Problem description — Quote the entries word for word. Omit the pictures.
*** Begin section ***
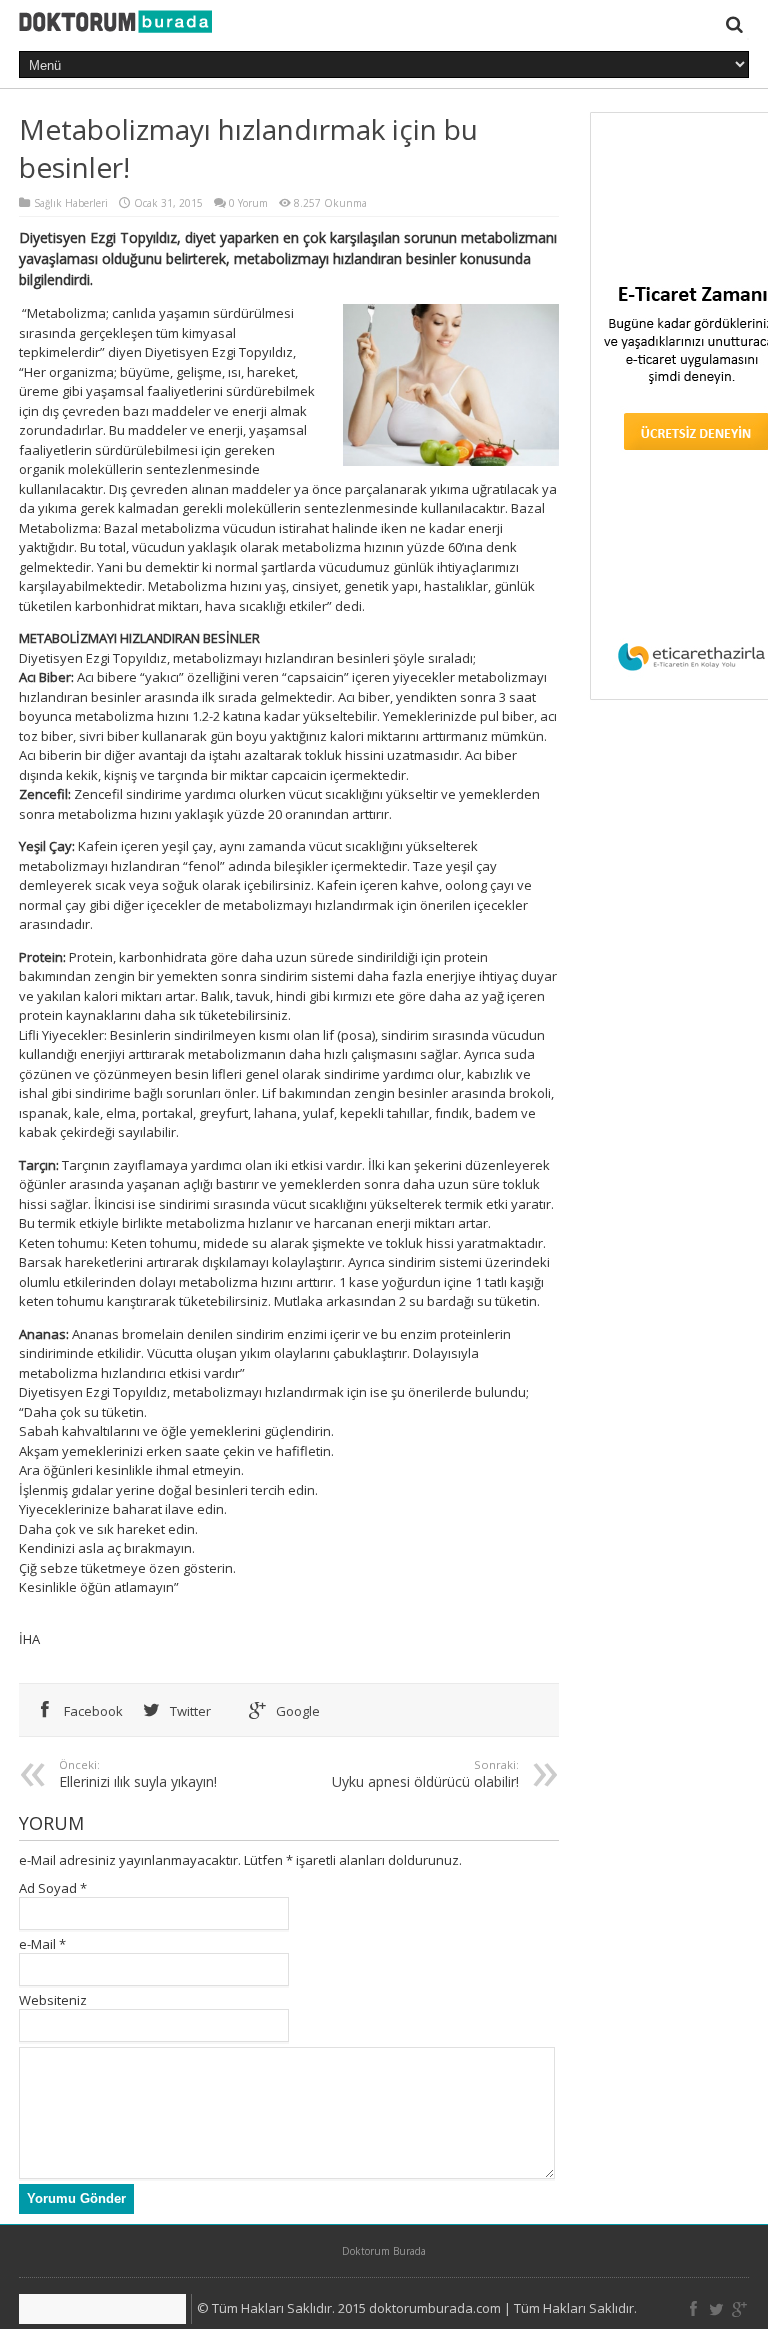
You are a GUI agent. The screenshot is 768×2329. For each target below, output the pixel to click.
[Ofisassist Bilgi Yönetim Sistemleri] (105, 2309)
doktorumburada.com (435, 2308)
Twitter (189, 1711)
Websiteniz (53, 2000)
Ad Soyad (48, 1888)
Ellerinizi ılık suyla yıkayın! (138, 1774)
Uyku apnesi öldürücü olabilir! (425, 1774)
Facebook (92, 1711)
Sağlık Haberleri (71, 203)
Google (296, 1711)
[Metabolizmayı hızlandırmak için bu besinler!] (115, 23)
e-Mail (37, 1944)
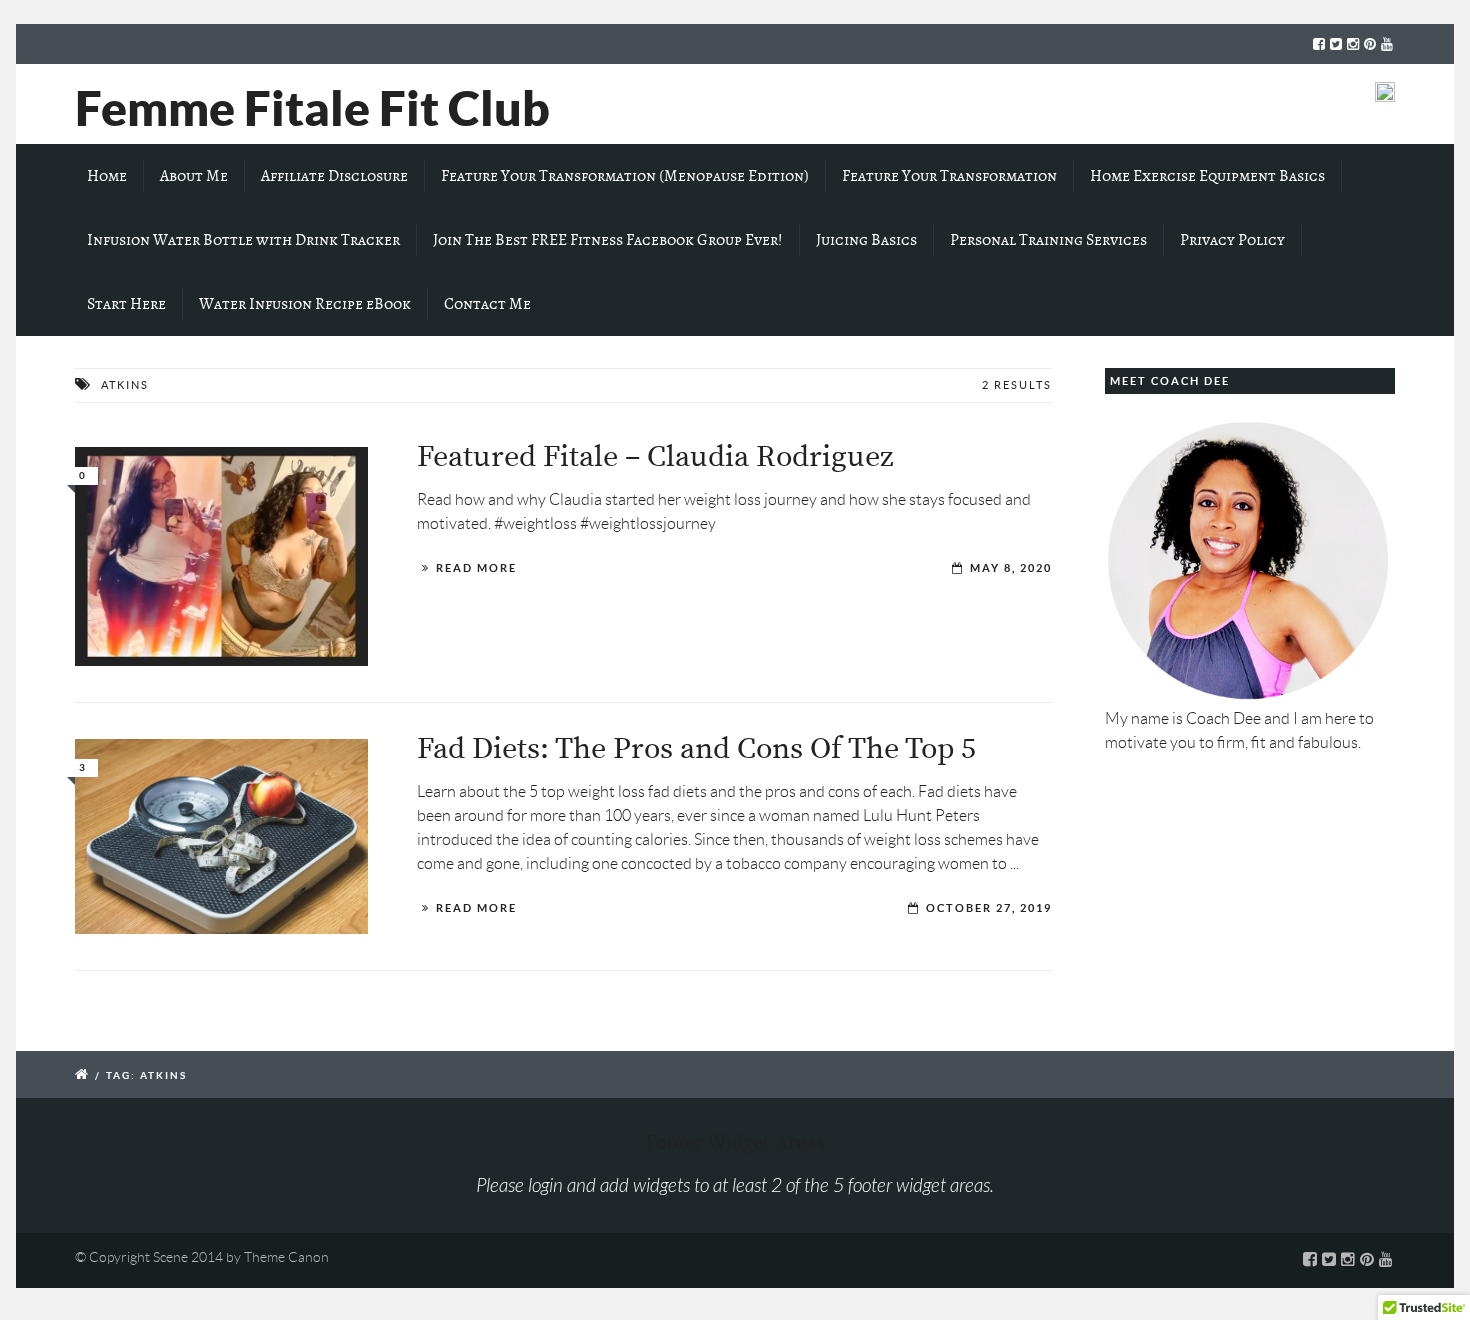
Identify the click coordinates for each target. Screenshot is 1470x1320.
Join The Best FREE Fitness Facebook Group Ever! (608, 240)
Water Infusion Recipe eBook (305, 304)
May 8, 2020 (1011, 568)
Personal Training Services (1048, 240)
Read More (476, 568)
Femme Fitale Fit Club (312, 108)
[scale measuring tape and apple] (221, 836)
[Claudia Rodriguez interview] (221, 556)
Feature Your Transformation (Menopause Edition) (625, 176)
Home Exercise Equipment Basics (1207, 176)
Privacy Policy (1232, 240)
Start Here (126, 304)
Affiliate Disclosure (334, 176)
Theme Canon (286, 1257)
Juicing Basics (866, 240)
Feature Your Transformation (949, 176)
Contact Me (487, 304)
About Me (194, 176)
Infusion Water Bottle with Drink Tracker (243, 240)
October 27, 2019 (989, 908)
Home (107, 176)
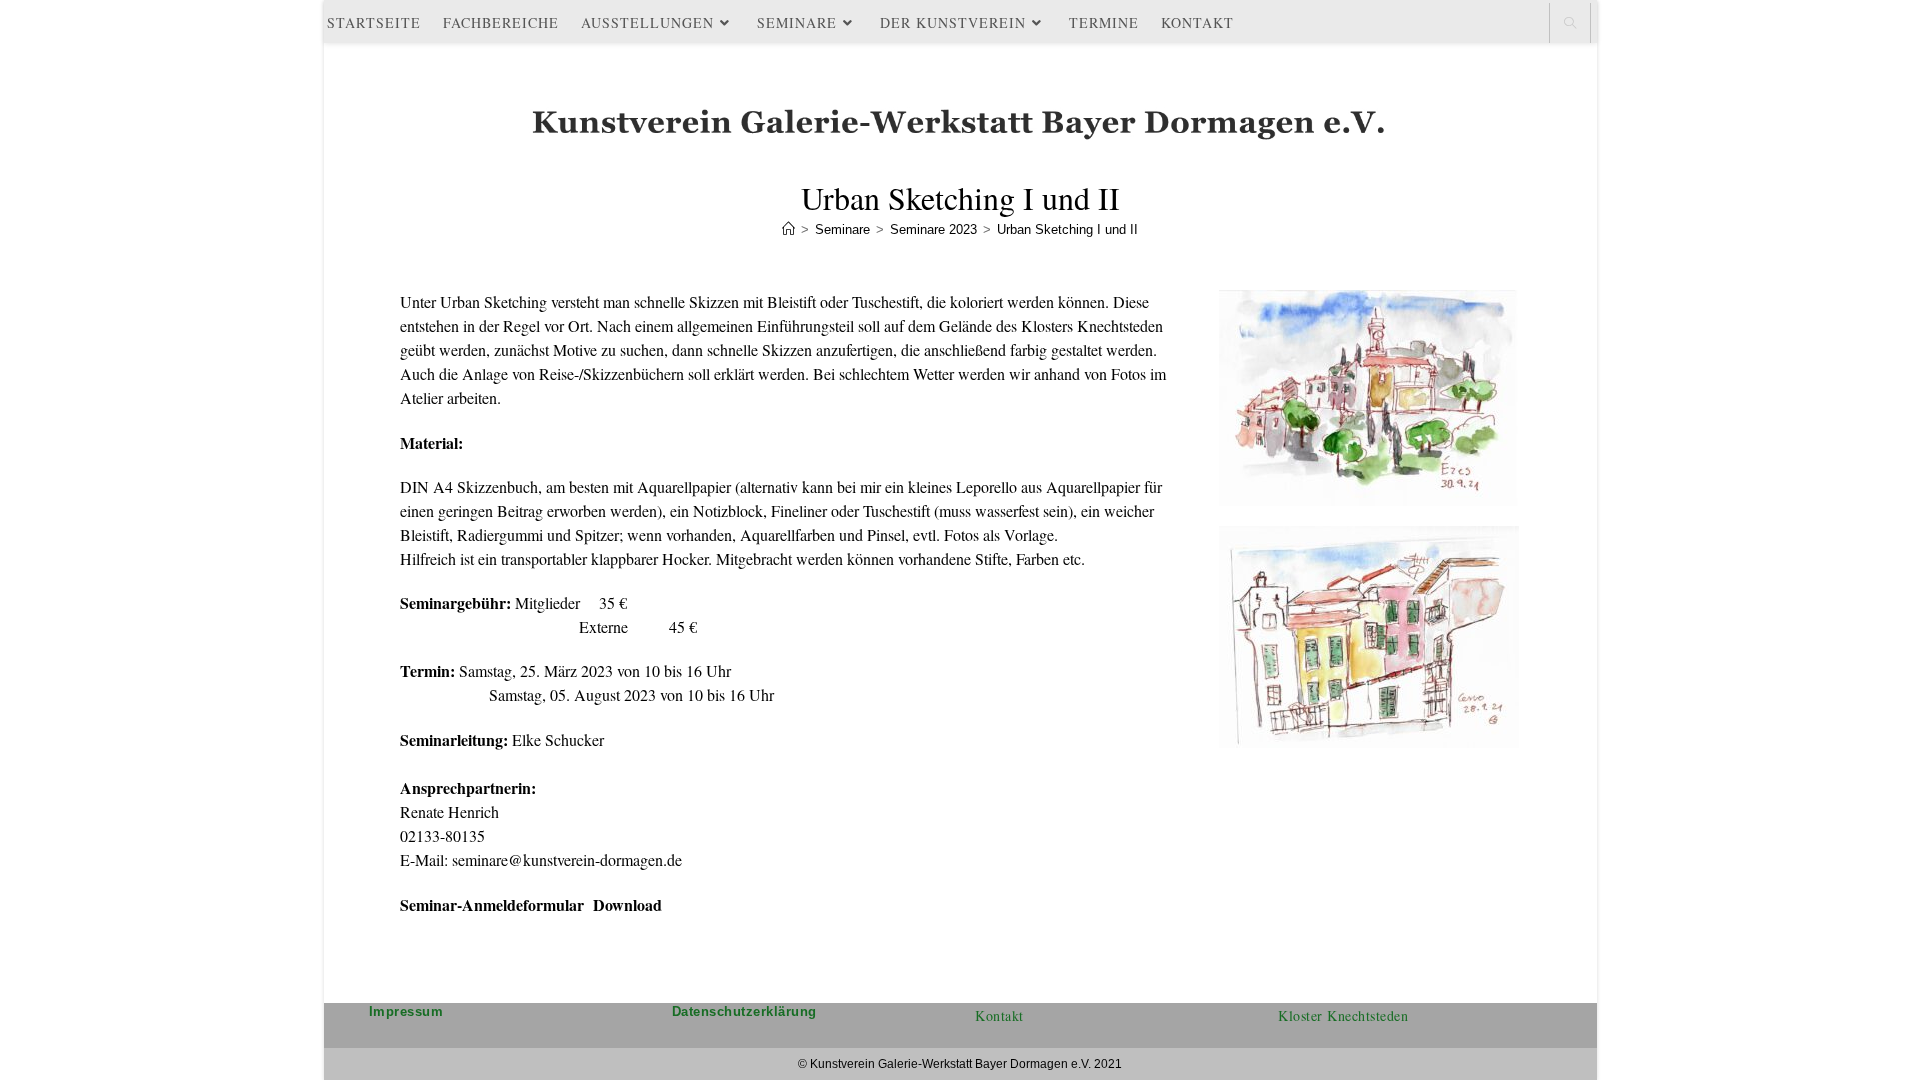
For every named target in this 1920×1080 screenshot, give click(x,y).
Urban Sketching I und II (1067, 229)
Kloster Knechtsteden (1343, 1015)
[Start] (788, 229)
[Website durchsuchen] (1570, 24)
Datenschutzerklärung (744, 1011)
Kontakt (999, 1015)
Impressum (406, 1011)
*** End section ***
Response to this task —
You are a GUI agent. The screenshot is 768×2329. For each target below, output the pixel to click.
[Ofisassist Bilgi Yönetim Sistemleri] (105, 2309)
doktorumburada.com (435, 2308)
Twitter (189, 1711)
Websiteniz (53, 2000)
Ad Soyad (48, 1888)
Ellerinizi ılık suyla yıkayın! (138, 1774)
Uyku apnesi öldürücü olabilir! (425, 1774)
Facebook (92, 1711)
Sağlık Haberleri (71, 203)
Google (296, 1711)
[Metabolizmayı hızlandırmak için bu besinler!] (115, 23)
e-Mail (37, 1944)
Identify the click coordinates for each target. Screenshot is 1470x1320.
Join The Best FREE Fitness Facebook Group Ever! (608, 240)
Water Infusion Recipe eBook (305, 304)
May 8, 2020 (1011, 568)
Personal Training Services (1048, 240)
Read More (476, 568)
Femme Fitale Fit Club (312, 108)
[scale measuring tape and apple] (221, 836)
[Claudia Rodriguez interview] (221, 556)
Feature Your Transformation (Menopause Edition) (625, 176)
Home Exercise Equipment Basics (1207, 176)
Privacy Policy (1232, 240)
Start Here (126, 304)
Affiliate Disclosure (334, 176)
Theme Canon (286, 1257)
Juicing Basics (866, 240)
Feature Your Transformation (949, 176)
Contact Me (487, 304)
About Me (194, 176)
Infusion Water Bottle with Drink Tracker (243, 240)
October 27, 2019 (989, 908)
Home (107, 176)
For every named target in this 1920×1080 screenshot, give click(x,y).
Urban Sketching I und II (1067, 229)
Kloster Knechtsteden (1343, 1015)
[Start] (788, 229)
[Website durchsuchen] (1570, 24)
Datenschutzerklärung (744, 1011)
Kontakt (999, 1015)
Impressum (406, 1011)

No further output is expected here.